羯兵渐渐收了玩闹之心,箭雨一bō_bō的抛落,这可苦了司马白,前后两女岂能拿来做挡箭牌?
一边要运劲腾跃,一边要杀退当面之敌,更要将御衡白舞的水泼不进削落箭矢,但他毕竟初窥武道奥义,蜗角触蛮分心而用,早已超出了他的极限。
最要命的,羯人尤如附骨之蛆,说不定哪时一个合围,筋疲力尽的司马白只能引颈待戮。
“放下奴,郎君先图自保!”
“放下孤吧!白王已仁至义尽,孤又不是你什么人!”
两女情知男人体力不支,都不愿意做累赘,数次要松开胳膊,却都被司马白一手拍了回去,
“都听话!”
“不要添乱!”
“我自有办法脱困!”
两女见男人固执,也不敢再让他分心,便牢牢抱紧男人,一左一右将头埋进男人肩膀,任凭耳边风声呼啸,不管身侧刀光箭影,一心只和男人同进同退!
贺兰千允早将身心全都交给了司马白,生死之际反倒没有了任何杂念,她相信男人的本事,却也不在意男人有什么本事,两人既已心意相通,能够生死与共,便没有什么遗憾了。
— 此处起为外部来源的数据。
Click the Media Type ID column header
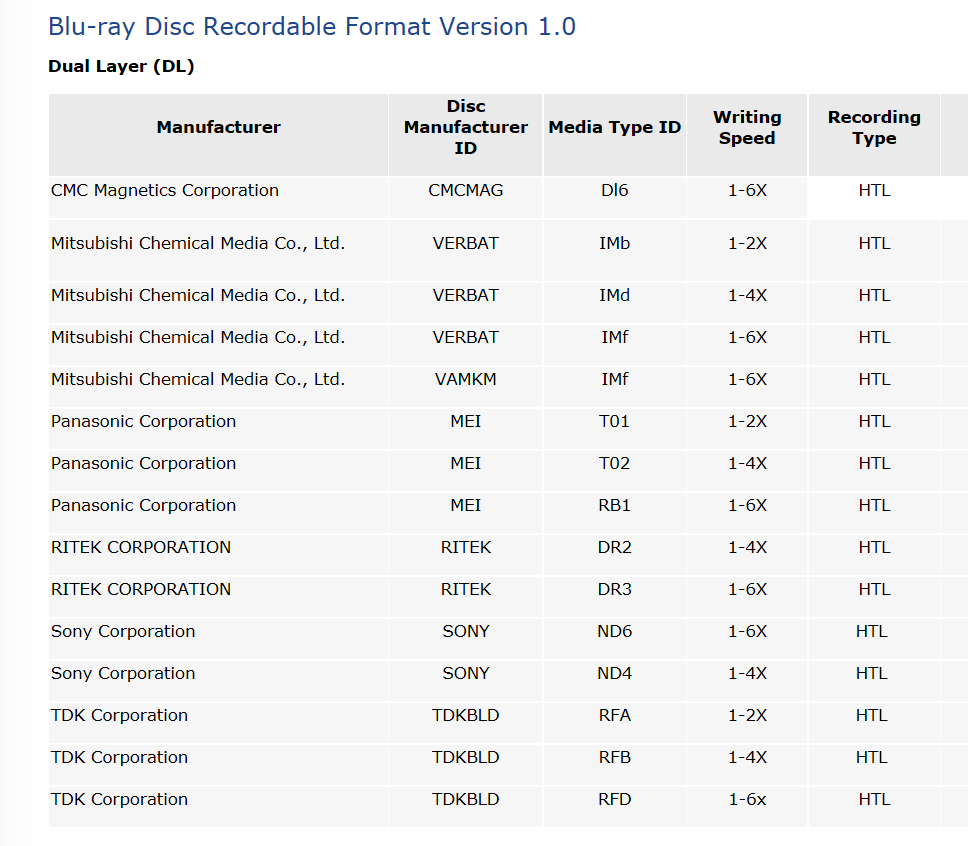 [x=614, y=127]
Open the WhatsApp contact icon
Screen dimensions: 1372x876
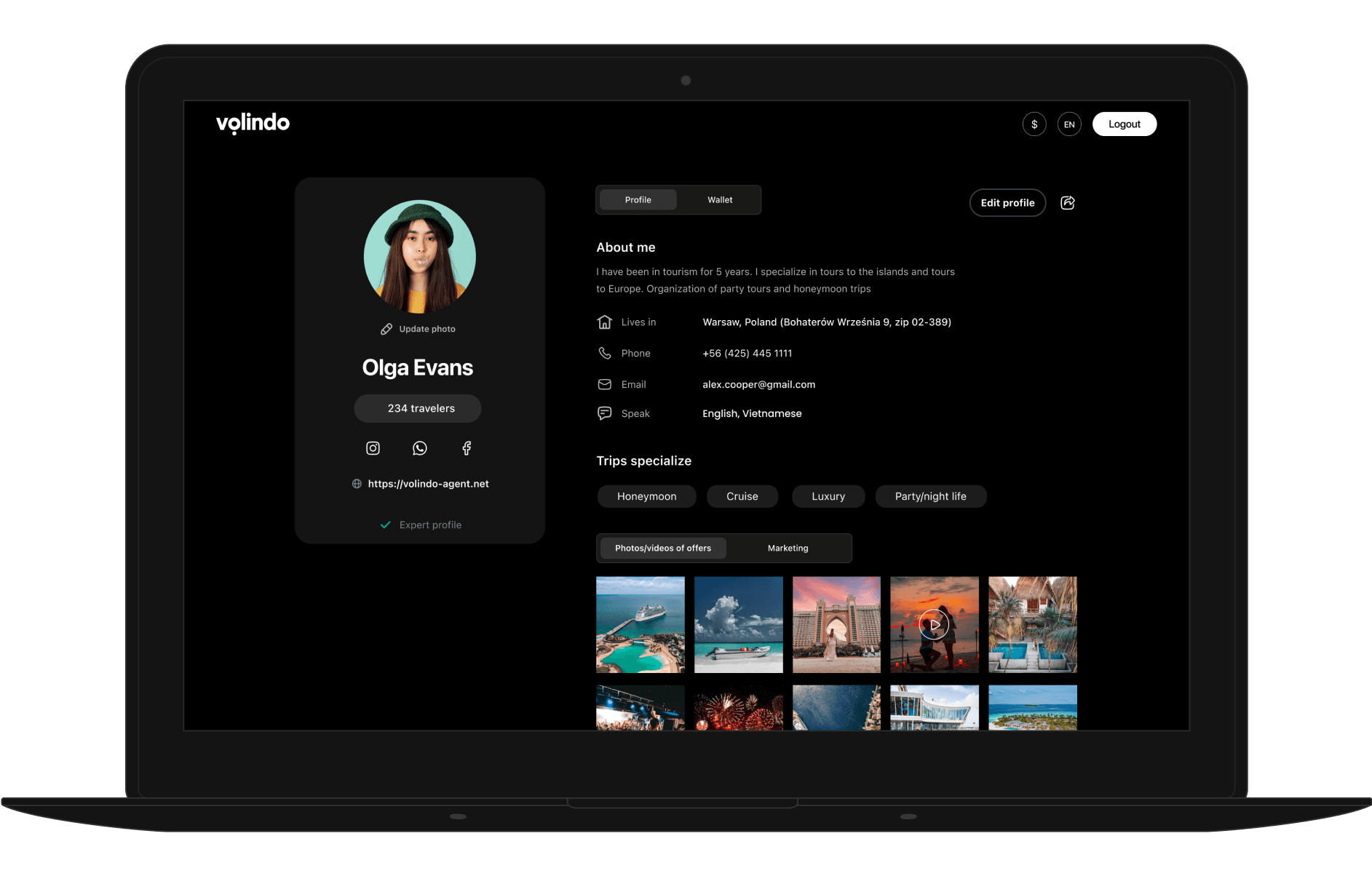click(420, 448)
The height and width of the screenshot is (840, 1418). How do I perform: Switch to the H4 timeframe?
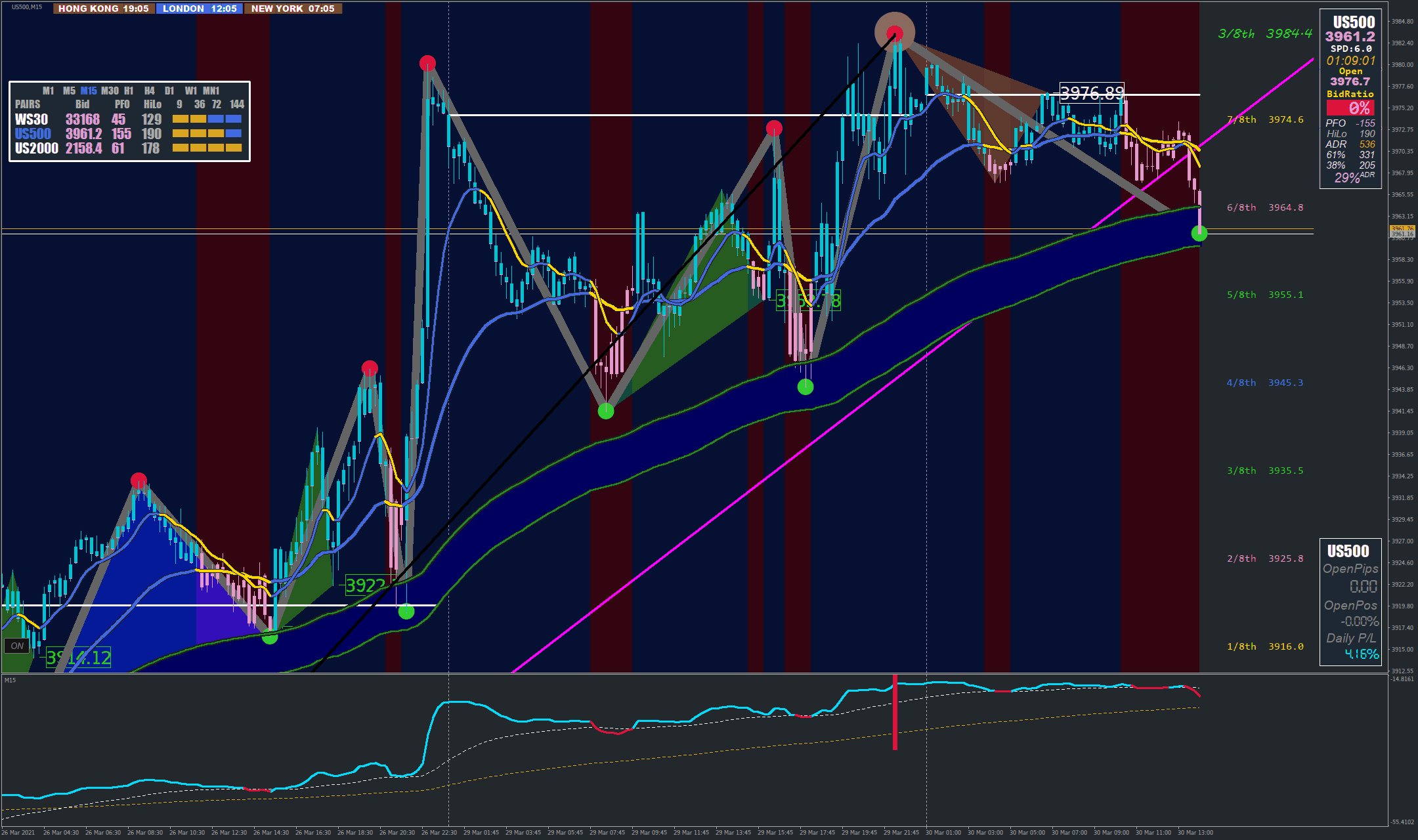(150, 91)
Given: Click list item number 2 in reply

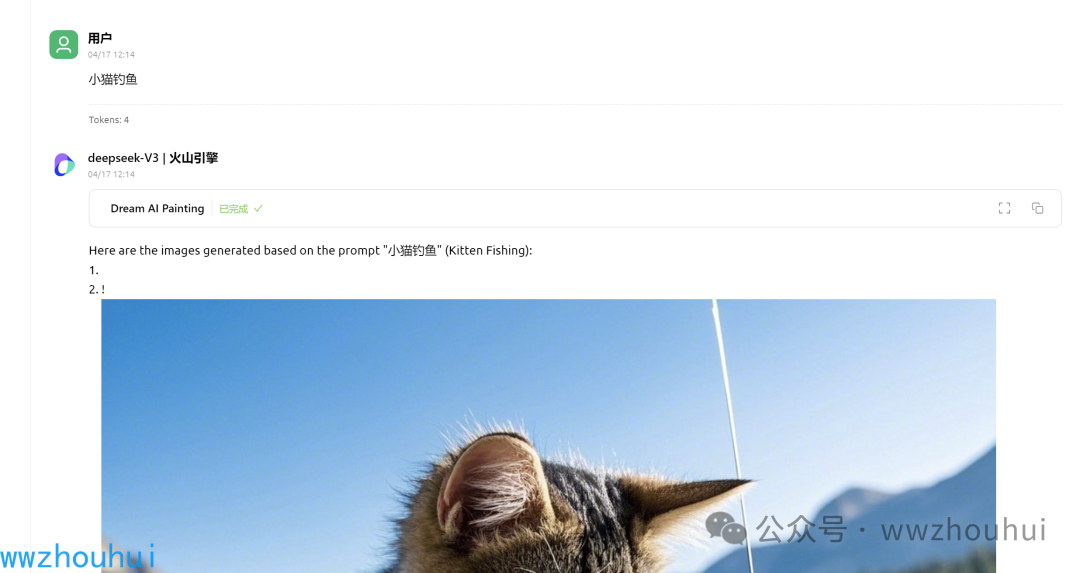Looking at the screenshot, I should 95,289.
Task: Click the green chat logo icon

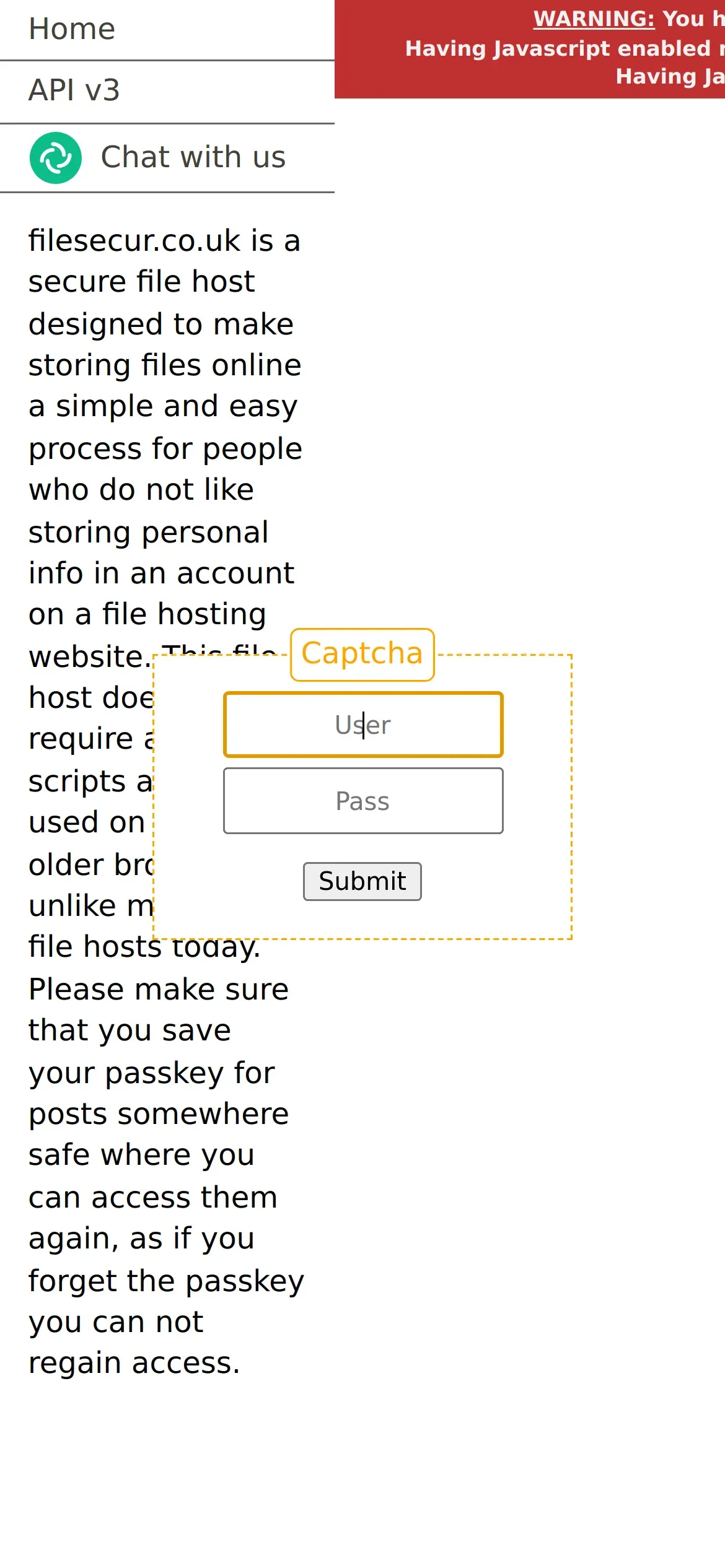Action: [56, 158]
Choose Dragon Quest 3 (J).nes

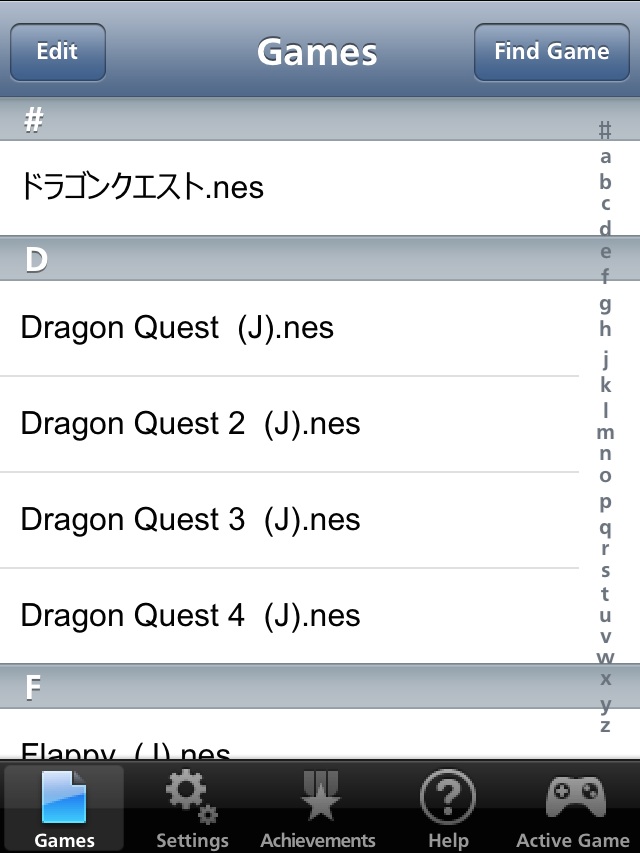click(289, 520)
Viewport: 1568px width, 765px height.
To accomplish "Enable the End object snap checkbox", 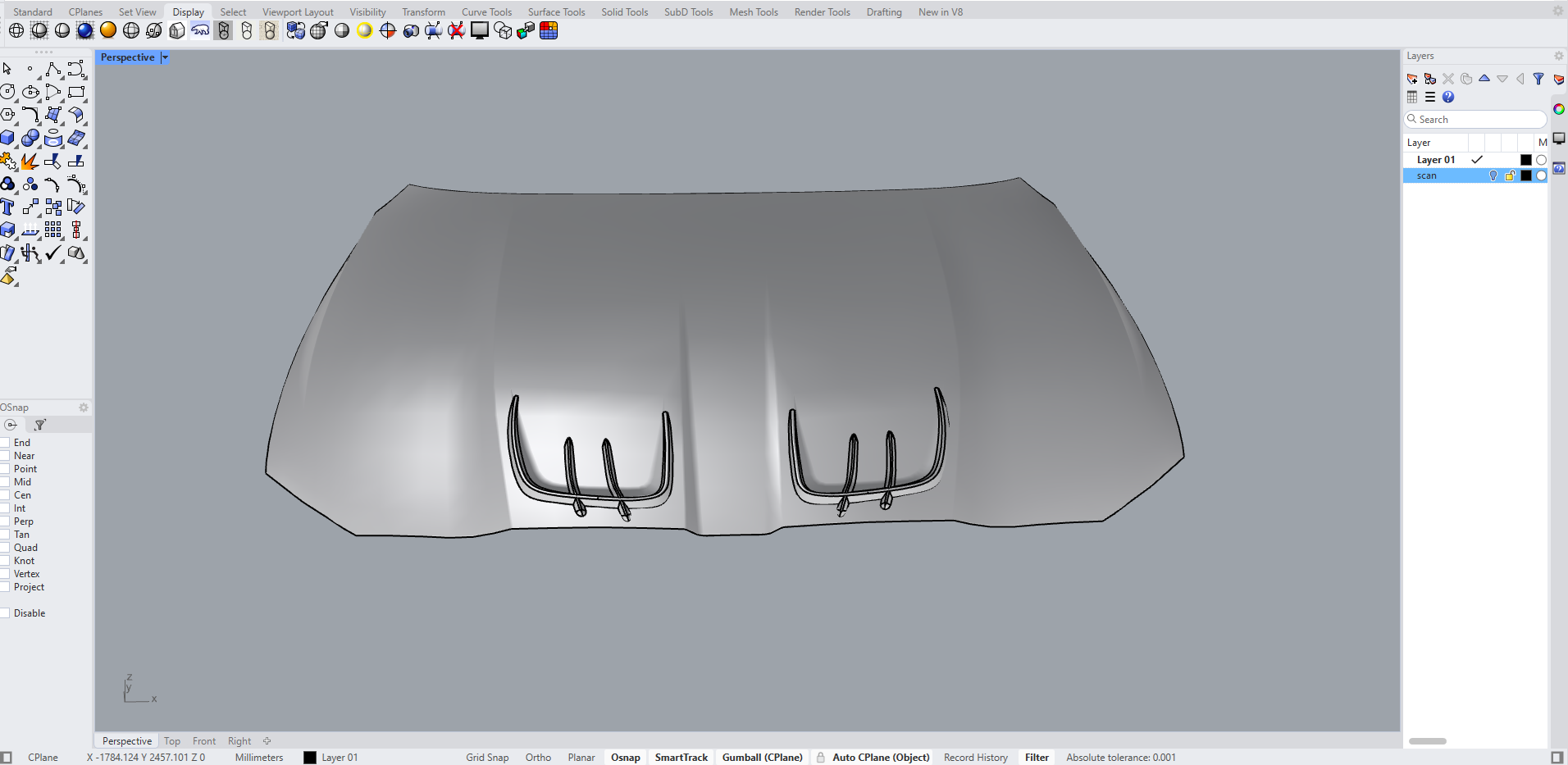I will (x=5, y=443).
按说曹小哭的心情是要比千允繁复的,可她偏偏比千允还要心静如水。
这是她生来第一次对自己的安危失去掌控,是她第一次无计可施,是她第一次依赖别人,而且还是一个男人!
可这种依赖别人的感觉,竟是如此轻松!
一直以来压在她身上的千斤重担,在这生死之际,竟消失的无影无踪!
连她自己都没察觉到,她竟比千允搂的更紧,脑袋比千允埋的更深,男人的背脊和肩膀仿佛如万丈高山一样雄阔。
曹小哭真想永远这样跑下去,不要停下来。
两女互望一眼,两双美目风姿迥异,浑然不同,却透着一样的痴迷信念---死,算什么!